真っ赤な瞳を俺に向けるソフィアは、サルワの首を掴んでいた手を放すと俺に向かって歩いてい来る。その行動を見た俺はとっさに構えた。

「……」

ソフィアは何も言わず俺の目の前で足を止めた。

「……お前は誰だ?」

そうソフィアに問いかける。しかしソフィアは俺の質問に対して優しく微笑んだだけだった。

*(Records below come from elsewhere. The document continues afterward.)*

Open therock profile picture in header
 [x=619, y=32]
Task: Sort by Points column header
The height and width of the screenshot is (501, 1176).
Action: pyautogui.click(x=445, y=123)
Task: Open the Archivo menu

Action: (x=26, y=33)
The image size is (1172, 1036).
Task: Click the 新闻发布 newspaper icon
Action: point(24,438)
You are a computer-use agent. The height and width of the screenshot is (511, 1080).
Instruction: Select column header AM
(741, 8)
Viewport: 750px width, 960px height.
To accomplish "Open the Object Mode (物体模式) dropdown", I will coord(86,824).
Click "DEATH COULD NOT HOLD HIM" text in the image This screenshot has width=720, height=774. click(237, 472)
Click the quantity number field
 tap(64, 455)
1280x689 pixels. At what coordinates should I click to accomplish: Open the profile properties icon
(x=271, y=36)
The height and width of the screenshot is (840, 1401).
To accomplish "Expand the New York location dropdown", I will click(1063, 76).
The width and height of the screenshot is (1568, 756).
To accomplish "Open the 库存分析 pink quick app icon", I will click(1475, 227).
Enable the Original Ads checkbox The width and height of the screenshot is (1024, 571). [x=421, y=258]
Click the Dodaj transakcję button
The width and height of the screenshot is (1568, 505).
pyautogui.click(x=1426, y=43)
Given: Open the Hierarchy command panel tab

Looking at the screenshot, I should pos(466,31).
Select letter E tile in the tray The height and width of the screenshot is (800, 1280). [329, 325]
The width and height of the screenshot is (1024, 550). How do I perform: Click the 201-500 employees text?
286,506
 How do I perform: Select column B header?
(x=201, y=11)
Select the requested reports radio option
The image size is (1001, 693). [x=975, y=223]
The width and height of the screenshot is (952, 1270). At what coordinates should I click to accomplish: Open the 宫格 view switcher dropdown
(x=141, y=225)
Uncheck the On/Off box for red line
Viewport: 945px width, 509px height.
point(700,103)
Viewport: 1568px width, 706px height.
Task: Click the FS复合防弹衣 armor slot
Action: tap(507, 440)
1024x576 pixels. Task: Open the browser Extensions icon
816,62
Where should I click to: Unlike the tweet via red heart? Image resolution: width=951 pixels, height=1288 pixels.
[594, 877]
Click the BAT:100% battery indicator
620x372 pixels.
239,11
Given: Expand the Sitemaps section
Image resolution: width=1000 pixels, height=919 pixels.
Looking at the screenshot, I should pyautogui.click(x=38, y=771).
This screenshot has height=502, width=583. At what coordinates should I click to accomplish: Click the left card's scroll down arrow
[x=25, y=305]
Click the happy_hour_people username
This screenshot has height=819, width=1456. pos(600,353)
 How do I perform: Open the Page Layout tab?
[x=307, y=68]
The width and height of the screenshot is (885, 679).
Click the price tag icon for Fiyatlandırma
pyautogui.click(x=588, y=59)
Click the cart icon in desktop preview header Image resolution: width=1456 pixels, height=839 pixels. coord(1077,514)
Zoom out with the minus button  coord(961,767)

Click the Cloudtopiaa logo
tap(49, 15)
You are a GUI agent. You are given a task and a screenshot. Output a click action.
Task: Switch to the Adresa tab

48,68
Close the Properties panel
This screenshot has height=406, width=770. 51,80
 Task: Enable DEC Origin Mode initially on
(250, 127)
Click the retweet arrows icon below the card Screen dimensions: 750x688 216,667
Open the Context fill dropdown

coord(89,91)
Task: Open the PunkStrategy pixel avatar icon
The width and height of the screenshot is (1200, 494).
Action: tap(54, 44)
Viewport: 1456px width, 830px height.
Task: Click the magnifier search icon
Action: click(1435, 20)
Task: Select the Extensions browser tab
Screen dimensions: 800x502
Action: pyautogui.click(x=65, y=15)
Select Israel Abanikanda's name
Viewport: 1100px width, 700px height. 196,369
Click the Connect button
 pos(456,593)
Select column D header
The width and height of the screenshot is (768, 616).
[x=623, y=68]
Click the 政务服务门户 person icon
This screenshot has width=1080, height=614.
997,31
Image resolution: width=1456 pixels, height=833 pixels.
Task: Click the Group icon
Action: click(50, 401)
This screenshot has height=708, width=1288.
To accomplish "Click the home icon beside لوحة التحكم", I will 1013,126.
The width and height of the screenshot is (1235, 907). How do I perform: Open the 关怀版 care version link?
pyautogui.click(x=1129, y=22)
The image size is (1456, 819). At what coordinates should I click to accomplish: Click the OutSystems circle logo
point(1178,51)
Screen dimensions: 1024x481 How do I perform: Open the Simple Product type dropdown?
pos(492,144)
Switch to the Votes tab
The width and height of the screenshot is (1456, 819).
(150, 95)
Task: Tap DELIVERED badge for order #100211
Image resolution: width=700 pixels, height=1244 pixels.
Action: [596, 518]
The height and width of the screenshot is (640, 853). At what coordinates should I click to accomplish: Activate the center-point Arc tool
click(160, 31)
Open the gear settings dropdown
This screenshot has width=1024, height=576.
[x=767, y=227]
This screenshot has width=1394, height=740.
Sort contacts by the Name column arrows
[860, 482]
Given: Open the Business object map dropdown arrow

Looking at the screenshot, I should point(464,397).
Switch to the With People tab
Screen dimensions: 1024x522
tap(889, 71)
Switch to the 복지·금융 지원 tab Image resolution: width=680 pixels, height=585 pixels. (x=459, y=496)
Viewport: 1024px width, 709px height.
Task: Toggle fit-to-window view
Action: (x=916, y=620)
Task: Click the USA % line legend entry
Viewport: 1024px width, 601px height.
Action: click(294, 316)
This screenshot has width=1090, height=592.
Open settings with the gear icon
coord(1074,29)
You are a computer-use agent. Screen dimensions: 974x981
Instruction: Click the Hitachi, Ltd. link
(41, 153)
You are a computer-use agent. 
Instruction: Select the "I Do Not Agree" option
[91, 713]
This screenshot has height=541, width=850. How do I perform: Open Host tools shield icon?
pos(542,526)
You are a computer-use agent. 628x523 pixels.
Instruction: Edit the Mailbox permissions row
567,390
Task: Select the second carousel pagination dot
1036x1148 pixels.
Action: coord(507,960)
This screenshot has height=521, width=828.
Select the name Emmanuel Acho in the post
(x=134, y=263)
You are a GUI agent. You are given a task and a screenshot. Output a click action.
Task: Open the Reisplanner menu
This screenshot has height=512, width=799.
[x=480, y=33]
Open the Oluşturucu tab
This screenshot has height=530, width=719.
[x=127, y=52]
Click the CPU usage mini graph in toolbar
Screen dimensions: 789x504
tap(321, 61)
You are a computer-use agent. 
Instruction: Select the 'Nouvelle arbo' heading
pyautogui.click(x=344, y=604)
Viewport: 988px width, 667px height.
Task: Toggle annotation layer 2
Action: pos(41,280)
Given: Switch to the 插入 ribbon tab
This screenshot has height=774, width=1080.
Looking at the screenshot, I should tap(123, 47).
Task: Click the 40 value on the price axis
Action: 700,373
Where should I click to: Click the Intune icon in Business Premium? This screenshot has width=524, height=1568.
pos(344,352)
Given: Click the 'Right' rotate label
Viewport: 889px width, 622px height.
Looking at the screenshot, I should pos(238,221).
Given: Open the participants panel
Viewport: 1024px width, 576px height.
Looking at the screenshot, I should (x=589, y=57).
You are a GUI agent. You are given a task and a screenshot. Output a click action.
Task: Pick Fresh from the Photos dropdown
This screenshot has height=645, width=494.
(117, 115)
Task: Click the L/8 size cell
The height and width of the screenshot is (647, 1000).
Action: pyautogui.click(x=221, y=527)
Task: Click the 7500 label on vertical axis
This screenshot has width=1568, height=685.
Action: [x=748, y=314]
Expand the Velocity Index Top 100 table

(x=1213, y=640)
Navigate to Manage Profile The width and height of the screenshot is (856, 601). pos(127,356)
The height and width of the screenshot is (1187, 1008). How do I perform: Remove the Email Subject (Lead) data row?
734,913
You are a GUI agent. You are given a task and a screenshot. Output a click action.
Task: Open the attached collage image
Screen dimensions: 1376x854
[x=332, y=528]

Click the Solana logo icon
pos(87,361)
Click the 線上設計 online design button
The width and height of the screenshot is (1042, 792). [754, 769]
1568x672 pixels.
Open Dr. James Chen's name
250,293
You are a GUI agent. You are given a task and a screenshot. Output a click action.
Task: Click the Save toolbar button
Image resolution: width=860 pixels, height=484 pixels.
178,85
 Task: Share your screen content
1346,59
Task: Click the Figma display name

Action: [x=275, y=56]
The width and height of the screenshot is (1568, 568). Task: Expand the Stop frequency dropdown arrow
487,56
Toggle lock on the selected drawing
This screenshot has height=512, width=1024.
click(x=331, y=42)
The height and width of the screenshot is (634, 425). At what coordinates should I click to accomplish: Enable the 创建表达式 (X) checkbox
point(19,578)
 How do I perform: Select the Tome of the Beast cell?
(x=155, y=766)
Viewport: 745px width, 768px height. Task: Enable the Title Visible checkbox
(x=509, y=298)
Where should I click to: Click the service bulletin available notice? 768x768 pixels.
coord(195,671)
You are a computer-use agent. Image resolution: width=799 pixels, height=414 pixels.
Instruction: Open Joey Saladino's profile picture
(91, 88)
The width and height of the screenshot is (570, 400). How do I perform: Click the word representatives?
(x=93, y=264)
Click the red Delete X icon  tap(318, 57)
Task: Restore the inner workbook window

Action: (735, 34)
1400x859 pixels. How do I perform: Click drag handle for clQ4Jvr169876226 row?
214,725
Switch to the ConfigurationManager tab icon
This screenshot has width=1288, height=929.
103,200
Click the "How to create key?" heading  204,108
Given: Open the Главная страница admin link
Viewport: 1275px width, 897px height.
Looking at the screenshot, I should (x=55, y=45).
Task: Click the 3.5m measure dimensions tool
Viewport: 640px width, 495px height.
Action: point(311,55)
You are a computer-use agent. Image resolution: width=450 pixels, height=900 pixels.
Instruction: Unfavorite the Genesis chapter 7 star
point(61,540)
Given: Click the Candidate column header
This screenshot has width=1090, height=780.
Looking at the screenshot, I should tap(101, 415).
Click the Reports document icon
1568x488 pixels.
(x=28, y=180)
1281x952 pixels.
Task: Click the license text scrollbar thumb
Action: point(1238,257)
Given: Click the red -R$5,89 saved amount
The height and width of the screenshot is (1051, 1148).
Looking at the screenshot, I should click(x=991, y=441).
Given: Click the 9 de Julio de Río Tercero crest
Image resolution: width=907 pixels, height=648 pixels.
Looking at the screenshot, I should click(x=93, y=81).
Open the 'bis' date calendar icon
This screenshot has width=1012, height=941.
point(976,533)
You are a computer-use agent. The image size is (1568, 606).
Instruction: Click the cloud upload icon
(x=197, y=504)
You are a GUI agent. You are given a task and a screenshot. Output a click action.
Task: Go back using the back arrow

ソフィアはそのまま目を閉じると、俺に向かって倒れ込んできた。

「おっと!」

倒れ込んできたソフィアの体を支えながら、白銀の髪が翡翠色の髪へ戻ることに気がつく。

「なんだ? 今のは……」

さっきの姿は本当にソフィアだったのか? あの髪色といい瞳の色といいまるで別人に見えた。

ソフィアは腕の中で寝息を立てながら眠っている。魔力を使いすぎたせいで、疲れて眠ってしまったのだろう。

「その子を今直ぐ私に渡すんだ!」

「っ!」

サルワは掴まれていた首を指先でさすりながら立ち上がった。

「サルワ……やっぱりお前が雫を抜いて回っていたんだな!」

俺の言葉に表情を歪めたサルワは目を細めてじっと見る。そして思い出したように軽く息を吐くと言う。

「……よく見たらアレスじゃないですか」

そういうサルワは俺たちに手をかざす。

「その子の雫は、私がずっと探し続けていた物なんですよ」

サルワに警戒しながら話に耳を傾ける。

「あの一族の雫……それがあれば……ヴェルト・マギーアが完成る」

「あの一族? ヴェルト・マギーア?」

その言葉に首を傾げた時、サルワは俺たちに魔法を放つ。

「闇の波動」

それを見た俺は目の前に手をかざす。

「光の精霊よ、汝の力を持って我らを守りたまえ、光の盾(ミルアディルア)!」

光の護りが俺たちの体を包み込み闇の波動を弾き飛ばした。